# Passage to read:
The foreign minister said the Paks upgrade would secure Hungary’s electricity supply for decades to come.

After meeting Alexei Likhachev, the head of Russian nuclear energy company Rosatom, in Sochi, Péter Szijjártó, Minister of Foreign Affairs and Trade, said the upgrade of Hungary's nuclear power plant in Paks will stand as a "long-term guarantee" of Hungary's competitiveness.
 
At the meeting held with the chief executive of the general contractor of the Paks plant expansion, Minister Szijjártó reviewed the status of the construction project. The upgrade would secure Hungary’s electricity supply for decades to come, Minister Szijjártó said, adding that the Paks plant would supply 70% of the country’s demand and provide “a great degree of independence from the occasionally insane changes in the international energy market as well as from skyrocketing prices”. Szijjártó said works on the project were nearing another “milestone” as one of the melt traps, a key safety element in nuclear plants, has been completed and is expected to be shipped to Hungary in the second quarter of the year after the necessary tests. Meanwhile, the minister welcomed that soil consolidation by German, American and other subcontractors was underway at the site. “Those milestones … forecast that we can pour the first concrete by the end of the year and that the two new reactor blocks can start operations early in the next decade,” he added.

# Listing:
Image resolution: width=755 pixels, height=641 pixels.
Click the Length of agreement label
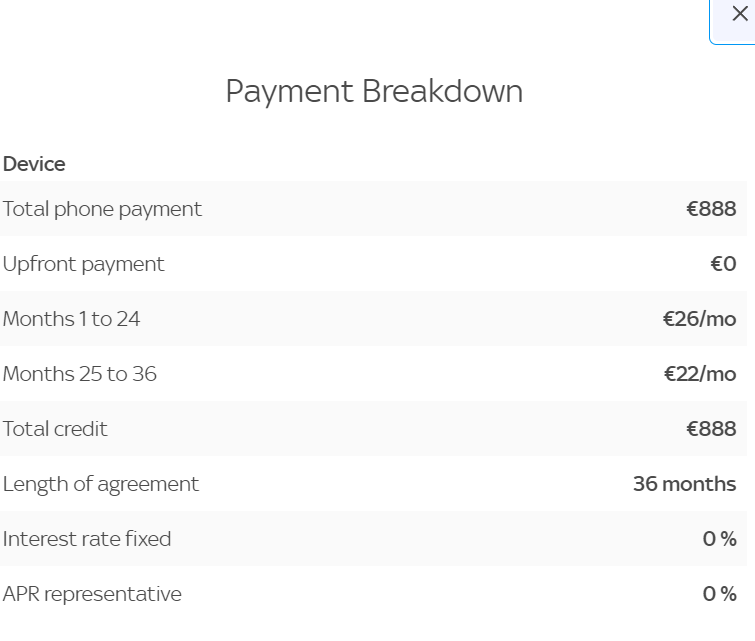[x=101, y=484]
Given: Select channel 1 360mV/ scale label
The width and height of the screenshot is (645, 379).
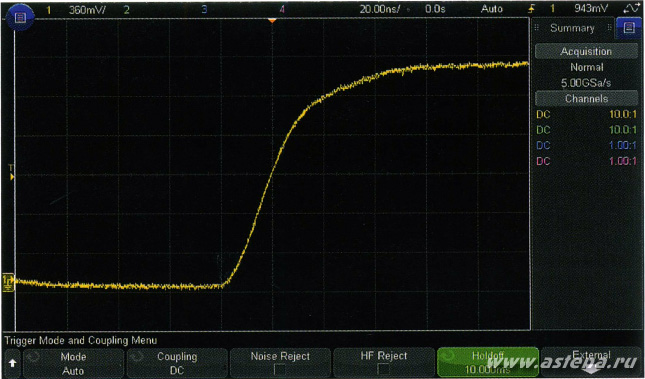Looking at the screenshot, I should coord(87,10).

# Directions for this task:
Can you retype everything in the Paks passage from "The foreign minister" down to "of Hungary's competitiveness."? Rely on the Paks passage alone.

# Answer to this task:
The foreign minister said the Paks upgrade would secure Hungary’s electricity supply for decades to come.

After meeting Alexei Likhachev, the head of Russian nuclear energy company Rosatom, in Sochi, Péter Szijjártó, Minister of Foreign Affairs and Trade, said the upgrade of Hungary's nuclear power plant in Paks will stand as a "long-term guarantee" of Hungary's competitiveness.